> Directions for this task: The answer should consist of every record, reproduced exactly.

Stored dataset items:
________

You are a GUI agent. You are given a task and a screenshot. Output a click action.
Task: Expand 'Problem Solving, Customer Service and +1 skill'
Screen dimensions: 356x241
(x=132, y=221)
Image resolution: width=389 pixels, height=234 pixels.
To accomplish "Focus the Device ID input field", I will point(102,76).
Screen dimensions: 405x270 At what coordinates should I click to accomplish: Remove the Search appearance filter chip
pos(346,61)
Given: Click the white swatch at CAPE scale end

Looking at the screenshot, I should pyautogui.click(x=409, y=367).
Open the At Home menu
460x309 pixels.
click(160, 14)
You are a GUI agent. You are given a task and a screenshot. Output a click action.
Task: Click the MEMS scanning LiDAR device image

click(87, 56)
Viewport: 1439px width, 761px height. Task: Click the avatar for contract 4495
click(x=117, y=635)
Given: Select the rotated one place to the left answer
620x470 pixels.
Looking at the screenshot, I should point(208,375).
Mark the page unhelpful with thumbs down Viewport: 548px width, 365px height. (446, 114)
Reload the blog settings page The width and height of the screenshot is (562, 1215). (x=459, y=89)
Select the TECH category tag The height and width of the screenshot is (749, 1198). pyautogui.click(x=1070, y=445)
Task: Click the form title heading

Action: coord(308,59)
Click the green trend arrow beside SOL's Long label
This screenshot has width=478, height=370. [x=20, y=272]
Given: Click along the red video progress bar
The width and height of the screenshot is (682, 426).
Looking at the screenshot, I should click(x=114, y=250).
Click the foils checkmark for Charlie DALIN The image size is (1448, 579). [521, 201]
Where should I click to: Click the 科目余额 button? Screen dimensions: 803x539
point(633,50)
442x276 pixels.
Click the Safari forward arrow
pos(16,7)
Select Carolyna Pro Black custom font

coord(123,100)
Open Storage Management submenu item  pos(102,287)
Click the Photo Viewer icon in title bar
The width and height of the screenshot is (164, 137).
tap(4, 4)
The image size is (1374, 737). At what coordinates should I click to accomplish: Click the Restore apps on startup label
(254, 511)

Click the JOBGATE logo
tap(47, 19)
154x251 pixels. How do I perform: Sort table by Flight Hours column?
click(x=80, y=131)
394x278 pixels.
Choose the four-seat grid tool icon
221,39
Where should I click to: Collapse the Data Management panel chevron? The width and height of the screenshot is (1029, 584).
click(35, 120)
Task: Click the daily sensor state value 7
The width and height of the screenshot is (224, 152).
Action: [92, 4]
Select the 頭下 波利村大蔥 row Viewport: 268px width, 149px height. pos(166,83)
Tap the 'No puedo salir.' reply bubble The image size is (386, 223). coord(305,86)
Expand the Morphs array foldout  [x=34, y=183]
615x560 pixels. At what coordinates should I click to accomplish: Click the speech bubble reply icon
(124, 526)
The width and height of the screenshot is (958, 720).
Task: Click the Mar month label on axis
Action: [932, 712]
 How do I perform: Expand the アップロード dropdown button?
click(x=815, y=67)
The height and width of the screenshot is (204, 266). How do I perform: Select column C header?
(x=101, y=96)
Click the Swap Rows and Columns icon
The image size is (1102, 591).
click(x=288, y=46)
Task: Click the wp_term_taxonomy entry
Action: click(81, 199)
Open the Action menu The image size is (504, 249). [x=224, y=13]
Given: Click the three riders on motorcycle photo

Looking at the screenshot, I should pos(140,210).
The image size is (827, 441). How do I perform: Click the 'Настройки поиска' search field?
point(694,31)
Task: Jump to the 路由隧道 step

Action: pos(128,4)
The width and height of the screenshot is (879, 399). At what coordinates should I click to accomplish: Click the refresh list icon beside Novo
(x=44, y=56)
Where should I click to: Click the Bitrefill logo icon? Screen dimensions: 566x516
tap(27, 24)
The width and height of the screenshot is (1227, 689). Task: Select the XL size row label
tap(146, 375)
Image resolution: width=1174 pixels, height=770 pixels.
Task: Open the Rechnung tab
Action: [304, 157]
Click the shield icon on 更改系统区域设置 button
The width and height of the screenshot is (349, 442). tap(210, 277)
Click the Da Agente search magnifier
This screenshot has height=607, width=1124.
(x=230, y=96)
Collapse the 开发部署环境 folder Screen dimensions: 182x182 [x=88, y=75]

________

> Result of the exercise:
You are a GUI agent. You are given a task and a screenshot. Output a click action.
Task: Expand 'Problem Solving, Customer Service and +1 skill'
Screen dimensions: 356x241
(x=132, y=221)
Image resolution: width=389 pixels, height=234 pixels.
To accomplish "Focus the Device ID input field", I will point(102,76).
Screen dimensions: 405x270 At what coordinates should I click to accomplish: Remove the Search appearance filter chip
pos(346,61)
Given: Click the white swatch at CAPE scale end

Looking at the screenshot, I should pyautogui.click(x=409, y=367).
Open the At Home menu
460x309 pixels.
click(160, 14)
You are a GUI agent. You are given a task and a screenshot. Output a click action.
Task: Click the MEMS scanning LiDAR device image

click(87, 56)
Viewport: 1439px width, 761px height. Task: Click the avatar for contract 4495
click(x=117, y=635)
Given: Select the rotated one place to the left answer
620x470 pixels.
Looking at the screenshot, I should point(208,375).
Mark the page unhelpful with thumbs down Viewport: 548px width, 365px height. (446, 114)
Reload the blog settings page The width and height of the screenshot is (562, 1215). (x=459, y=89)
Select the TECH category tag The height and width of the screenshot is (749, 1198). pyautogui.click(x=1070, y=445)
Task: Click the form title heading

Action: coord(308,59)
Click the green trend arrow beside SOL's Long label
This screenshot has width=478, height=370. [x=20, y=272]
Given: Click along the red video progress bar
The width and height of the screenshot is (682, 426).
Looking at the screenshot, I should click(x=114, y=250).
Click the foils checkmark for Charlie DALIN The image size is (1448, 579). [521, 201]
Where should I click to: Click the 科目余额 button? Screen dimensions: 803x539
point(633,50)
442x276 pixels.
Click the Safari forward arrow
pos(16,7)
Select Carolyna Pro Black custom font

coord(123,100)
Open Storage Management submenu item  pos(102,287)
Click the Photo Viewer icon in title bar
The width and height of the screenshot is (164, 137).
tap(4, 4)
The image size is (1374, 737). At what coordinates should I click to accomplish: Click the Restore apps on startup label
(254, 511)

Click the JOBGATE logo
tap(47, 19)
154x251 pixels. How do I perform: Sort table by Flight Hours column?
click(x=80, y=131)
394x278 pixels.
Choose the four-seat grid tool icon
221,39
Where should I click to: Collapse the Data Management panel chevron? The width and height of the screenshot is (1029, 584).
click(35, 120)
Task: Click the daily sensor state value 7
The width and height of the screenshot is (224, 152).
Action: [92, 4]
Select the 頭下 波利村大蔥 row Viewport: 268px width, 149px height. pos(166,83)
Tap the 'No puedo salir.' reply bubble The image size is (386, 223). coord(305,86)
Expand the Morphs array foldout  [x=34, y=183]
615x560 pixels. At what coordinates should I click to accomplish: Click the speech bubble reply icon
(124, 526)
The width and height of the screenshot is (958, 720).
Task: Click the Mar month label on axis
Action: [932, 712]
 How do I perform: Expand the アップロード dropdown button?
click(x=815, y=67)
The height and width of the screenshot is (204, 266). How do I perform: Select column C header?
(x=101, y=96)
Click the Swap Rows and Columns icon
The image size is (1102, 591).
click(x=288, y=46)
Task: Click the wp_term_taxonomy entry
Action: click(81, 199)
Open the Action menu The image size is (504, 249). [x=224, y=13]
Given: Click the three riders on motorcycle photo

Looking at the screenshot, I should pos(140,210).
The image size is (827, 441). How do I perform: Click the 'Настройки поиска' search field?
point(694,31)
Task: Jump to the 路由隧道 step

Action: pos(128,4)
The width and height of the screenshot is (879, 399). At what coordinates should I click to accomplish: Click the refresh list icon beside Novo
(x=44, y=56)
Where should I click to: Click the Bitrefill logo icon? Screen dimensions: 566x516
tap(27, 24)
The width and height of the screenshot is (1227, 689). Task: Select the XL size row label
tap(146, 375)
Image resolution: width=1174 pixels, height=770 pixels.
Task: Open the Rechnung tab
Action: [304, 157]
Click the shield icon on 更改系统区域设置 button
The width and height of the screenshot is (349, 442). tap(210, 277)
Click the Da Agente search magnifier
This screenshot has height=607, width=1124.
(x=230, y=96)
Collapse the 开发部署环境 folder Screen dimensions: 182x182 [x=88, y=75]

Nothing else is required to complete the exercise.